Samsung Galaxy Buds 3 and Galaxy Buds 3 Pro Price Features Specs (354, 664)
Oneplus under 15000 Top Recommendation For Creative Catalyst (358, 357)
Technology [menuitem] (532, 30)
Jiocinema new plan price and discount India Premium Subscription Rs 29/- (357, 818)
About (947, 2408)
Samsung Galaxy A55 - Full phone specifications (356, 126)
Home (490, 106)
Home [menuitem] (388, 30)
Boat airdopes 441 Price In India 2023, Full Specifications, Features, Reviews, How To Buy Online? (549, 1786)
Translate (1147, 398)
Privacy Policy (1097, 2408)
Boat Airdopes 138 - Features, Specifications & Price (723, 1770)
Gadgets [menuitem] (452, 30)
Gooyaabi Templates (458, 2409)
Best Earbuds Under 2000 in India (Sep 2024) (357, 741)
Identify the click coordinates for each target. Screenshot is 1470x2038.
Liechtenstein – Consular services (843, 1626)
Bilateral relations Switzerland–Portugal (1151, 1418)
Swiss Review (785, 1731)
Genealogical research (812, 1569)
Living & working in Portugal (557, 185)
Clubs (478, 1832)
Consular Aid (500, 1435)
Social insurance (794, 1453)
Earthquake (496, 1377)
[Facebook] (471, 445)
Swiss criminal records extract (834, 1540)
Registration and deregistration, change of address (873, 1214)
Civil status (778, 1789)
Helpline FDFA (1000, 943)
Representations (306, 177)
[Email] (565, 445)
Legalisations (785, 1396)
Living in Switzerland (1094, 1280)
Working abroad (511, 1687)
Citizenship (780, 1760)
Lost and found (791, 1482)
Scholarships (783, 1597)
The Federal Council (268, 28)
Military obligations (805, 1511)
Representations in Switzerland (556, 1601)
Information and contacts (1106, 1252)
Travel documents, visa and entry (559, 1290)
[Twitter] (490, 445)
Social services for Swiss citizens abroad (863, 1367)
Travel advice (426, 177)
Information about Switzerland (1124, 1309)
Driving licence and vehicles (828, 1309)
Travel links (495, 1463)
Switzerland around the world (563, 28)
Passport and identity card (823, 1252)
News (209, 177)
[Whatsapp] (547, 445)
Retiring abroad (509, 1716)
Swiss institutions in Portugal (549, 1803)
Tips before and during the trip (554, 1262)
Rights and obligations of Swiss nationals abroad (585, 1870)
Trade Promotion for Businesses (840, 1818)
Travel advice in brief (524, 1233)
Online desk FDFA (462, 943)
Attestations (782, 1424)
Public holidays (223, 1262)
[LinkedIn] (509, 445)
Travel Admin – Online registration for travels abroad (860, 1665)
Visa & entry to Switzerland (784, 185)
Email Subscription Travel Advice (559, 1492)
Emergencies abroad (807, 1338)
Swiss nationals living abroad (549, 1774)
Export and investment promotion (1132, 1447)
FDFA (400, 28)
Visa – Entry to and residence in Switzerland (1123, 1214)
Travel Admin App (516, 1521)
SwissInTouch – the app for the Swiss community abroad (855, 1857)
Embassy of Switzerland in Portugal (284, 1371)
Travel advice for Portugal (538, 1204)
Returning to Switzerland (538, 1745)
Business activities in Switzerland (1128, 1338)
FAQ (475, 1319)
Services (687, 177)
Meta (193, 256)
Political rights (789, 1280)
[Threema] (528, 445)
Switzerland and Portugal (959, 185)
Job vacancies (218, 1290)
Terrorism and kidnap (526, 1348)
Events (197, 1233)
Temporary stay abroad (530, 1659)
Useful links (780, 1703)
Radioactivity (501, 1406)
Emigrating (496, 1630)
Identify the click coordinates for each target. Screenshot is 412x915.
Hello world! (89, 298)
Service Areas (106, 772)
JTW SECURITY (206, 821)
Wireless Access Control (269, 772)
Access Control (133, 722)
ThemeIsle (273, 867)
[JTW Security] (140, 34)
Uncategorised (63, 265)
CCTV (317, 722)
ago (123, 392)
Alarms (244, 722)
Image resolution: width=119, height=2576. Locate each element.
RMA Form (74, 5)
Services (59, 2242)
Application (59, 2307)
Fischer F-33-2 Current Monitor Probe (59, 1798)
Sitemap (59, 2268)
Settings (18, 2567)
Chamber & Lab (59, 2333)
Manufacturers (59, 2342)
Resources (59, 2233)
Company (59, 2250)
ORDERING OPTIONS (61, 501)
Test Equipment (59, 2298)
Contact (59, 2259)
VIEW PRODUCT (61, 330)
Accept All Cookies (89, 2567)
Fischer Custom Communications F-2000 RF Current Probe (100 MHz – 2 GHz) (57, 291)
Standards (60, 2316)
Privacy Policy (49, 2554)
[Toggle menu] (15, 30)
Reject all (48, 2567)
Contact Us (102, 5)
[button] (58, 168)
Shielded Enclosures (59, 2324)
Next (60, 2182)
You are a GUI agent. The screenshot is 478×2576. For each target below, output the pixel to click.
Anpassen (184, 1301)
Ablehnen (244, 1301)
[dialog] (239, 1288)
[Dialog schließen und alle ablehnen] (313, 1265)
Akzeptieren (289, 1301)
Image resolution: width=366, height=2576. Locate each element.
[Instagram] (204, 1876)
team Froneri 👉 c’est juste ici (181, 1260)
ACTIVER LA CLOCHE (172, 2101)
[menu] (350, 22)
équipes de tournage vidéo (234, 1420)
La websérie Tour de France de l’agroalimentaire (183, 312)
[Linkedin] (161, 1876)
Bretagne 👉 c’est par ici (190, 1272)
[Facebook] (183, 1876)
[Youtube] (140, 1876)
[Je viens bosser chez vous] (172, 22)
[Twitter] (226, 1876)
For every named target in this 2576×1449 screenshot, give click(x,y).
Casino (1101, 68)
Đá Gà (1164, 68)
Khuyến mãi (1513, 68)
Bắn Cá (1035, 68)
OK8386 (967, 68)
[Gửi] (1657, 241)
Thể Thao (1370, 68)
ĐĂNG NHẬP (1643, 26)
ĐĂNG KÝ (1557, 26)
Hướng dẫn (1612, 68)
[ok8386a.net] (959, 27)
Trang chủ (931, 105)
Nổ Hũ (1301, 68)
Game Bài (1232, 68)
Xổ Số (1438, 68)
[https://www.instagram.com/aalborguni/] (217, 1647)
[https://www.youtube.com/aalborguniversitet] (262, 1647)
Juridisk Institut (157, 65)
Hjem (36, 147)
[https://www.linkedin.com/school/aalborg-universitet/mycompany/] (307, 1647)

## Problem statement
All of the material above needs to be retyped word for word.

## Exercise solution
Samsung Galaxy Buds 3 and Galaxy Buds 3 Pro Price Features Specs (354, 664)
Oneplus under 15000 Top Recommendation For Creative Catalyst (358, 357)
Technology [menuitem] (532, 30)
Jiocinema new plan price and discount India Premium Subscription Rs 29/- (357, 818)
About (947, 2408)
Samsung Galaxy A55 - Full phone specifications (356, 126)
Home (490, 106)
Home [menuitem] (388, 30)
Boat airdopes 441 Price In India 2023, Full Specifications, Features, Reviews, How To Buy Online? (549, 1786)
Translate (1147, 398)
Privacy Policy (1097, 2408)
Boat Airdopes 138 - Features, Specifications & Price (723, 1770)
Gadgets [menuitem] (452, 30)
Gooyaabi Templates (458, 2409)
Best Earbuds Under 2000 in India (Sep 2024) (357, 741)
Identify the click coordinates for each target. Screenshot is 1470x2038.
Liechtenstein – Consular services (843, 1626)
Bilateral relations Switzerland–Portugal (1151, 1418)
Swiss Review (785, 1731)
Genealogical research (812, 1569)
Living & working in Portugal (557, 185)
Clubs (478, 1832)
Consular Aid (500, 1435)
Social insurance (794, 1453)
Earthquake (496, 1377)
[Facebook] (471, 445)
Swiss criminal records extract (834, 1540)
Registration and deregistration, change of address (873, 1214)
Civil status (778, 1789)
Helpline FDFA (1000, 943)
Representations (306, 177)
[Email] (565, 445)
Legalisations (785, 1396)
Living in Switzerland (1094, 1280)
Working abroad (511, 1687)
Citizenship (780, 1760)
Lost and found (791, 1482)
Scholarships (783, 1597)
The Federal Council (268, 28)
Military obligations (805, 1511)
Representations in Switzerland (556, 1601)
Information and contacts (1106, 1252)
Travel documents, visa and entry (559, 1290)
[Twitter] (490, 445)
Social services for Swiss citizens abroad (863, 1367)
Travel advice (426, 177)
Information about Switzerland (1124, 1309)
Driving licence and vehicles (828, 1309)
Travel links (495, 1463)
Switzerland around the world (563, 28)
Passport and identity card (823, 1252)
News (209, 177)
[Whatsapp] (547, 445)
Retiring abroad (509, 1716)
Swiss institutions in Portugal (549, 1803)
Tips before and during the trip (554, 1262)
Rights and obligations of Swiss nationals abroad (585, 1870)
Trade Promotion for Businesses (840, 1818)
Travel advice in brief (524, 1233)
Online desk FDFA (462, 943)
Attestations (782, 1424)
Public holidays (223, 1262)
[LinkedIn] (509, 445)
Travel Admin – Online registration for travels abroad (860, 1665)
Visa & entry to Switzerland (784, 185)
Email Subscription Travel Advice (559, 1492)
Emergencies abroad (807, 1338)
Swiss nationals living abroad (549, 1774)
Export and investment promotion (1132, 1447)
FDFA (400, 28)
Visa – Entry to and residence in Switzerland (1123, 1214)
Travel Admin App (516, 1521)
SwissInTouch – the app for the Swiss community abroad (855, 1857)
Embassy of Switzerland in Portugal (284, 1371)
Travel advice for Portugal (538, 1204)
Returning to Switzerland (538, 1745)
Business activities in Switzerland (1128, 1338)
FAQ (475, 1319)
Services (687, 177)
Meta (193, 256)
Political rights (789, 1280)
[Threema] (528, 445)
Switzerland and Portugal (959, 185)
Job vacancies (218, 1290)
Terrorism and kidnap (526, 1348)
Events (197, 1233)
Temporary stay abroad (530, 1659)
Useful links (780, 1703)
Radioactivity (501, 1406)
Emigrating (496, 1630)
Identify the click coordinates for each target. Screenshot is 412x915.
Hello world! (89, 298)
Service Areas (106, 772)
JTW SECURITY (206, 821)
Wireless Access Control (269, 772)
Access Control (133, 722)
ThemeIsle (273, 867)
[JTW Security] (140, 34)
Uncategorised (63, 265)
CCTV (317, 722)
ago (123, 392)
Alarms (244, 722)
Image resolution: width=119, height=2576. Locate each element.
RMA Form (74, 5)
Services (59, 2242)
Application (59, 2307)
Fischer F-33-2 Current Monitor Probe (59, 1798)
Sitemap (59, 2268)
Settings (18, 2567)
Chamber & Lab (59, 2333)
Manufacturers (59, 2342)
Resources (59, 2233)
Company (59, 2250)
ORDERING OPTIONS (61, 501)
Test Equipment (59, 2298)
Contact (59, 2259)
VIEW PRODUCT (61, 330)
Accept All Cookies (89, 2567)
Fischer Custom Communications F-2000 RF Current Probe (100 MHz – 2 GHz) (57, 291)
Standards (60, 2316)
Privacy Policy (49, 2554)
[Toggle menu] (15, 30)
Reject all (48, 2567)
Contact Us (102, 5)
[button] (58, 168)
Shielded Enclosures (59, 2324)
Next (60, 2182)
You are a GUI agent. The screenshot is 478×2576. For each target below, output the pixel to click.
Anpassen (184, 1301)
Ablehnen (244, 1301)
[dialog] (239, 1288)
[Dialog schließen und alle ablehnen] (313, 1265)
Akzeptieren (289, 1301)
Image resolution: width=366, height=2576. Locate each element.
[Instagram] (204, 1876)
team Froneri 👉 c’est juste ici (181, 1260)
ACTIVER LA CLOCHE (172, 2101)
[menu] (350, 22)
équipes de tournage vidéo (234, 1420)
La websérie Tour de France de l’agroalimentaire (183, 312)
[Linkedin] (161, 1876)
Bretagne 👉 c’est par ici (190, 1272)
[Facebook] (183, 1876)
[Youtube] (140, 1876)
[Je viens bosser chez vous] (172, 22)
[Twitter] (226, 1876)
For every named target in this 2576×1449 screenshot, give click(x,y).
Casino (1101, 68)
Đá Gà (1164, 68)
Khuyến mãi (1513, 68)
Bắn Cá (1035, 68)
OK8386 (967, 68)
[Gửi] (1657, 241)
Thể Thao (1370, 68)
ĐĂNG NHẬP (1643, 26)
ĐĂNG KÝ (1557, 26)
Hướng dẫn (1612, 68)
[ok8386a.net] (959, 27)
Trang chủ (931, 105)
Nổ Hũ (1301, 68)
Game Bài (1232, 68)
Xổ Số (1438, 68)
[https://www.instagram.com/aalborguni/] (217, 1647)
[https://www.youtube.com/aalborguniversitet] (262, 1647)
Juridisk Institut (157, 65)
Hjem (36, 147)
[https://www.linkedin.com/school/aalborg-universitet/mycompany/] (307, 1647)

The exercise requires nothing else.